QUESTÕES DO MATERIAL>
#1 No trecho sobre a mudança, quais são os destinos para os quais o menino atrasado corria, segundo o último parágrafo? Liste todos.
#2 Prossiga com o trecho sobre a mudança a partir do ponto em que ele termina.

De um lado, a cadeira gamer preta e vermelha conduz a coleção, de outro, uma cômoda de quatro gavetas, branca, com detalhes de palha trançada nas bordas assume a dianteira. Atrás da cadeira, os chinelos, a bola de basquete, a estante e algumas caixas, atrás da cômoda branca, o mural com detalhes em cor de rosa, a caixa furada e o sofá.
Aos poucos, a organização em dois polos se torna mais explícita. O fogão de um lado, a geladeira de outro, as duas TVs que se separam, os colchões das camas que são organizados por essa linha imaginária que o corredor vazio ajuda a traçar.
A casa vulnerável na calçada se tornará duas. O grupo de humanos que acumulou esses bens devassados na avenida se repartirá. Outro caminhão estaciona na frente do prédio e os homens se dividem entre os polos que alimentavam, ainda há pouco.
A cadeira é içada para um dos caminhões e eu me lembro do menino que usava camisetas de times estrangeiros de futebol, gostava de dinossauros e de gibis da Turma da Mônica, quando o conheci. E que, mais tarde, precisou andar por quase seis meses apoiado por muletas, depois de um acidente no mar, nas férias. Um outro adulto assumiu o lugar do menino nos últimos anos, mas ainda tem o mesmo olhar entusiasmado de quem gostava do Cebolinha.
Quando a bola de basquete e o par de chinelos é acomodado no caminhão, escuto, muito longe, a buzina do carro do pai na garagem e o menino atrasado, correndo para a aula de xadrez, basquete, inglês, para a fisioterapia ou Enem.

MATERIAL EXTRAÍDO>

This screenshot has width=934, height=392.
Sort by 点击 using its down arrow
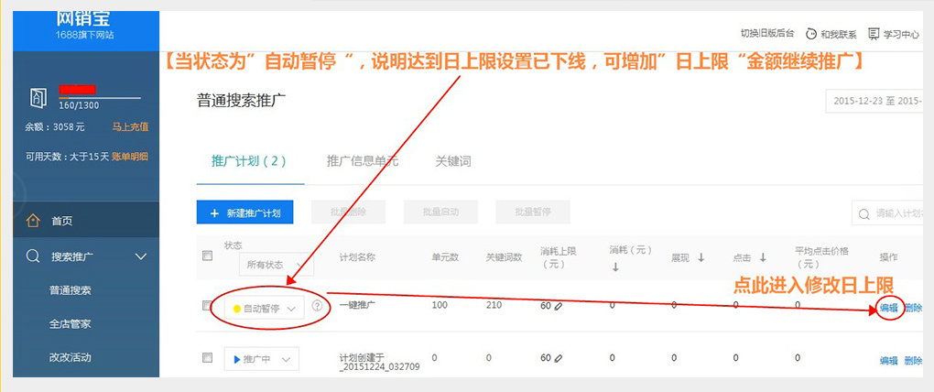pos(761,258)
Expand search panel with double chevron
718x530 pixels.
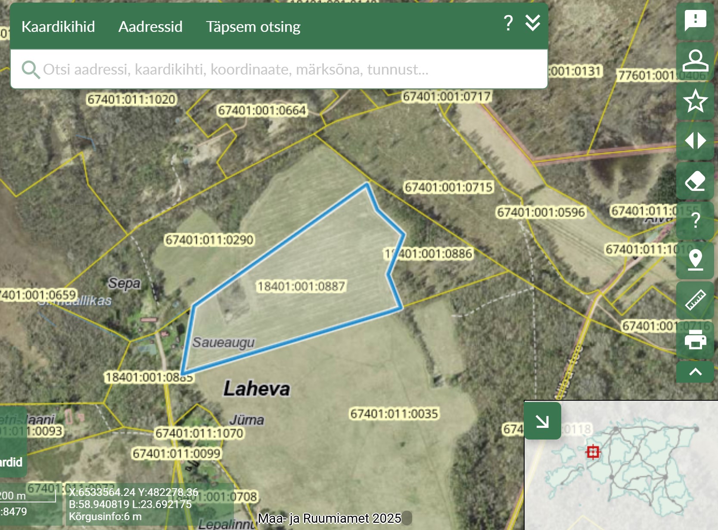pos(533,23)
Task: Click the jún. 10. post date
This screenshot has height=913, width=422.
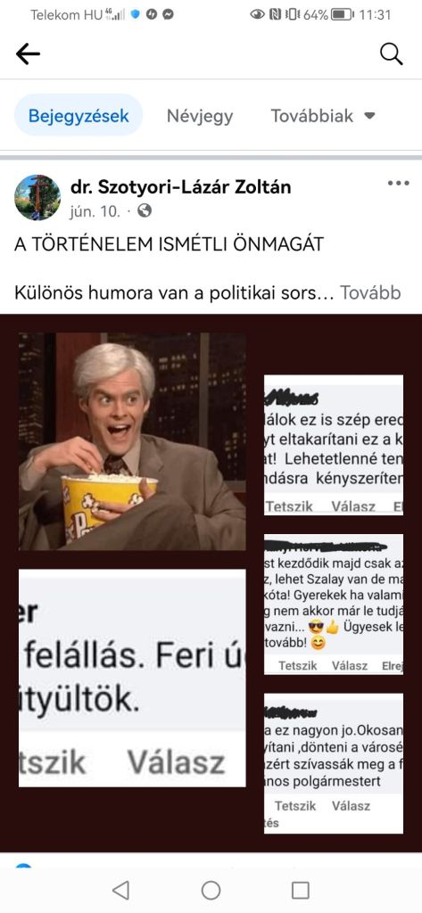Action: click(95, 210)
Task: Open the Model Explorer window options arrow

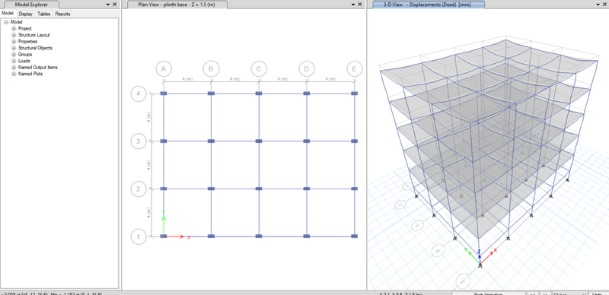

RESPOSTAS POR TAREFA>
#1 Aula de xadrez, basquete, inglês, fisioterapia, Enem

#2
Quando o quadro com moldura rosa é colocado no outro caminhão, a menina que eu conheço desde a chegada da maternidade, deitada confortavelmente numa cadeirinha de bebê para carro, vestida com um macacão vermelho parece saltar para dentro do caminhão-baú. Foi aos onze anos, quando a mãe dela me mostrou, à caminho do médico, ainda no elevador do prédio, aquela mecha comprida de cabelo branco na cabeça da filha, em uma mistura muito comum, especialmente na maternidade, de surpresa e culpa — surpreendida pelo traço de velhice precoce da filha e culpada por não ter percebido antes — eu testemunhei duas velhices peculiares. A da menina, de mesmo nome que o meu, que envelhecia enquanto brincava de boneca e
ninguém viu e o da mãe da menina, que aprendia a impossibilidade de saber e ver tudo o que acontecia com os filhos. Os dois envelhecimentos me marcaram.
Tudo o que antes estava na calçada é acomodado drasticamente em dois caminhões-baú. Toda a vulnerabilidade de um lar desfeito é recolhida em dois abrigos escuros e silenciosos. Da civilização que eu conheci um dia, ficarão paredes brancas e marcas de móveis no piso de cada um dos cômodos. O primeiro caminhão é fechado, o motorista e os outros dois carregadores se ajeitam nos bancos e partem com metade de uma casa desfeita.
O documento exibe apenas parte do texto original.